Try it: A stretch of the entries below is to be set down exactly, running from the line with "Image resolution: width=1024" through the line with "1517x411 pixels.", both included, and no other line.

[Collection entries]
[Start of section]

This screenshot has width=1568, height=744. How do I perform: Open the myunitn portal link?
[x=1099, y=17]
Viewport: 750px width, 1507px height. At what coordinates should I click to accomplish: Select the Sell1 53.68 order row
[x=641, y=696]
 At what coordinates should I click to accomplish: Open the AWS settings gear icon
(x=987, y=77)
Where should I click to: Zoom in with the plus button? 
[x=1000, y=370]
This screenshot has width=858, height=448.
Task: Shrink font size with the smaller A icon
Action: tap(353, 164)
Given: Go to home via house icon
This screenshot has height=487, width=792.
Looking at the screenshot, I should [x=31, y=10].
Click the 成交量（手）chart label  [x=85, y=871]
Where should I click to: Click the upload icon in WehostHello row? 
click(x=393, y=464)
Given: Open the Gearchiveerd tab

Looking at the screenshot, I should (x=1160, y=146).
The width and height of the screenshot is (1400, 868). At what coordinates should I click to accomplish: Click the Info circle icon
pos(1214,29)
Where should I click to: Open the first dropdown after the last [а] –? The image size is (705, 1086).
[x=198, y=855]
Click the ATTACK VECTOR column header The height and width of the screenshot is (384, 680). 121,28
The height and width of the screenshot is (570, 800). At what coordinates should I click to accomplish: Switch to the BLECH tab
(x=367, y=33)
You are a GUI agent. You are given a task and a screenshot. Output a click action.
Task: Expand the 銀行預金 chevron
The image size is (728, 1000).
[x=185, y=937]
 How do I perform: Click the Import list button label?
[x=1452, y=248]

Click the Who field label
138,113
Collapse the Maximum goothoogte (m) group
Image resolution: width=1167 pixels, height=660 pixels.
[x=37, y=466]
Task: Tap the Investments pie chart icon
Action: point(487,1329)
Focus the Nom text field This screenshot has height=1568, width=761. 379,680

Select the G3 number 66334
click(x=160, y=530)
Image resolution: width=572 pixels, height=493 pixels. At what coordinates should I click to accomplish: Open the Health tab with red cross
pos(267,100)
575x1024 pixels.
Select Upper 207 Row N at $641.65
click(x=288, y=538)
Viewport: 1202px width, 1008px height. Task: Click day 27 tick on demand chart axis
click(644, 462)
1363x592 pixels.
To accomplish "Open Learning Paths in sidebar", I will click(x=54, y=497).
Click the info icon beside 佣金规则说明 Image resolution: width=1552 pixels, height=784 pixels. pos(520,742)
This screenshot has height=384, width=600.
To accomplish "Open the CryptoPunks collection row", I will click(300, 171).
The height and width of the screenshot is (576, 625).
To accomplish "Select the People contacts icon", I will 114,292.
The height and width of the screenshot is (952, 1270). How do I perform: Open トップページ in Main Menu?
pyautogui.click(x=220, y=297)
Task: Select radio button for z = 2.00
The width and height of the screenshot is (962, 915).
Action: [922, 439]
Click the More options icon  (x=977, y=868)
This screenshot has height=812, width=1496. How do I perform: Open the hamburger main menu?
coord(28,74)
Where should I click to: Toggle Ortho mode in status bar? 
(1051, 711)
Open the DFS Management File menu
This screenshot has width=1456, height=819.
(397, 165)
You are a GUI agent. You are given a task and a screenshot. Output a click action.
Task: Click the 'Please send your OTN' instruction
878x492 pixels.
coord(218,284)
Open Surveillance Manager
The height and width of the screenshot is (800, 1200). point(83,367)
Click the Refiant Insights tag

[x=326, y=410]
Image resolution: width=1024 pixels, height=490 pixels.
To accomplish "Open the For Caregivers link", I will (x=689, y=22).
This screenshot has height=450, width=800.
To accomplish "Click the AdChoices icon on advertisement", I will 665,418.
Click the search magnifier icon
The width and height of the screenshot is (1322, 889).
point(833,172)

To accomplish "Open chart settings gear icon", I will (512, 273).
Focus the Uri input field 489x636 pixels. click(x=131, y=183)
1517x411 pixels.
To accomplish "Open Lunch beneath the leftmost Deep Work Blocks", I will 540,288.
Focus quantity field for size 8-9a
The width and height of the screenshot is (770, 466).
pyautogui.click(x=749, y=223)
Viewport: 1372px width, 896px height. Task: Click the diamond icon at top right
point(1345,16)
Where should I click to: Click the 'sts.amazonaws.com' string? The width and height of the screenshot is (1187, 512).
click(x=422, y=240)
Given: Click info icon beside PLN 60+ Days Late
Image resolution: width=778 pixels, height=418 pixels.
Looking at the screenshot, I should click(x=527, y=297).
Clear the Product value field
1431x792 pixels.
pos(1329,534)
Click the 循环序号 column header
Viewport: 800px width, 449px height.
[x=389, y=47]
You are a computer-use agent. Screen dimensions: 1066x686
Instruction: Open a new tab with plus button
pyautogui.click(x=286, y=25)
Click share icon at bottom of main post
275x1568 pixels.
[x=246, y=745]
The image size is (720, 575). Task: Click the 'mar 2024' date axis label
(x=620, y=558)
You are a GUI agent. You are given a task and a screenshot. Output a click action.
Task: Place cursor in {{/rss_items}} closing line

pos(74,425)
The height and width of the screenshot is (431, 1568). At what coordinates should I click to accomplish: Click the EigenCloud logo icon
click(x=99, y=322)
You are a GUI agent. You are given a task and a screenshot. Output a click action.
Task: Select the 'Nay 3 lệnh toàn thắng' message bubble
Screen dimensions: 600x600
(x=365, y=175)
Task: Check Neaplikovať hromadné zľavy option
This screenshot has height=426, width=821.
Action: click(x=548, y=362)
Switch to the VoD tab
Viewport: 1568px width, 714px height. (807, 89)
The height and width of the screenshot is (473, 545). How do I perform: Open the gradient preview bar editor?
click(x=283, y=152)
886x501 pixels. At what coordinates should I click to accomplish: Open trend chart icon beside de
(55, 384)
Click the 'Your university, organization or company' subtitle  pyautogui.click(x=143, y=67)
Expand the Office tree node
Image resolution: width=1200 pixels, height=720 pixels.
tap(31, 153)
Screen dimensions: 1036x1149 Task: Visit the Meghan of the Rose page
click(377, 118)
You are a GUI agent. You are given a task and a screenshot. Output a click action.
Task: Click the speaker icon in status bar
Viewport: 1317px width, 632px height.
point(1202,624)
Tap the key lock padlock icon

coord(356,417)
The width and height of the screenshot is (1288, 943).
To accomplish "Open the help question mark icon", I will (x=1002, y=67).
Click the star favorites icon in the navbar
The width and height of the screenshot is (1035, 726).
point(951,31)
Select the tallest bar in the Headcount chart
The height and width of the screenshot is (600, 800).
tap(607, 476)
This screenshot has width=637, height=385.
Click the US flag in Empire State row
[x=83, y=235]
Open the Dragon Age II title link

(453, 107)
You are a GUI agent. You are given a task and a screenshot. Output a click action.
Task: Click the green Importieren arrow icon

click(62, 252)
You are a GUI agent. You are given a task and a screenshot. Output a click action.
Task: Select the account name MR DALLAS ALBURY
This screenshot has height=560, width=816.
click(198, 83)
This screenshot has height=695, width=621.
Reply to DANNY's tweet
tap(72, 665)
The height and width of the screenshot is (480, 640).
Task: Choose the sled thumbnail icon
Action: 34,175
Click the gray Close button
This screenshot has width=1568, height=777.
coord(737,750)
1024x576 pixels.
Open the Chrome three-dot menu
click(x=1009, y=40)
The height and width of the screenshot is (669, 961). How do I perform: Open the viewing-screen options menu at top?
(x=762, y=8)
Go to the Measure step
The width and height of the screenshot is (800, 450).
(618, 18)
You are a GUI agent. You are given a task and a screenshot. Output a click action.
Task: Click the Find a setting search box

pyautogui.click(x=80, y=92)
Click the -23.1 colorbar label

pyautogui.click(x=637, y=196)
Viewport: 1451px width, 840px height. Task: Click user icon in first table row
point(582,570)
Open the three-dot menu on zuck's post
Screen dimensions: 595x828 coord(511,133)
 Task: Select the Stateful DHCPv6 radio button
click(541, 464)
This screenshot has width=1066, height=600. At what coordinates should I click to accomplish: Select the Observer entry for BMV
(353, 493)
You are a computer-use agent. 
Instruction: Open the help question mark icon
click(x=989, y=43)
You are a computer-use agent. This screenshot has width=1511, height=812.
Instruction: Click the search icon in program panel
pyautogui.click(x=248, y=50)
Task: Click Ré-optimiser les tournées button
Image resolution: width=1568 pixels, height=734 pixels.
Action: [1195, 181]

[End of section]

Response below:
Image resolution: width=1024 pixels, height=490 pixels.
To accomplish "Open the For Caregivers link", I will (x=689, y=22).
This screenshot has height=450, width=800.
To accomplish "Click the AdChoices icon on advertisement", I will 665,418.
Click the search magnifier icon
The width and height of the screenshot is (1322, 889).
point(833,172)

To accomplish "Open chart settings gear icon", I will (512, 273).
Focus the Uri input field 489x636 pixels. click(x=131, y=183)
1517x411 pixels.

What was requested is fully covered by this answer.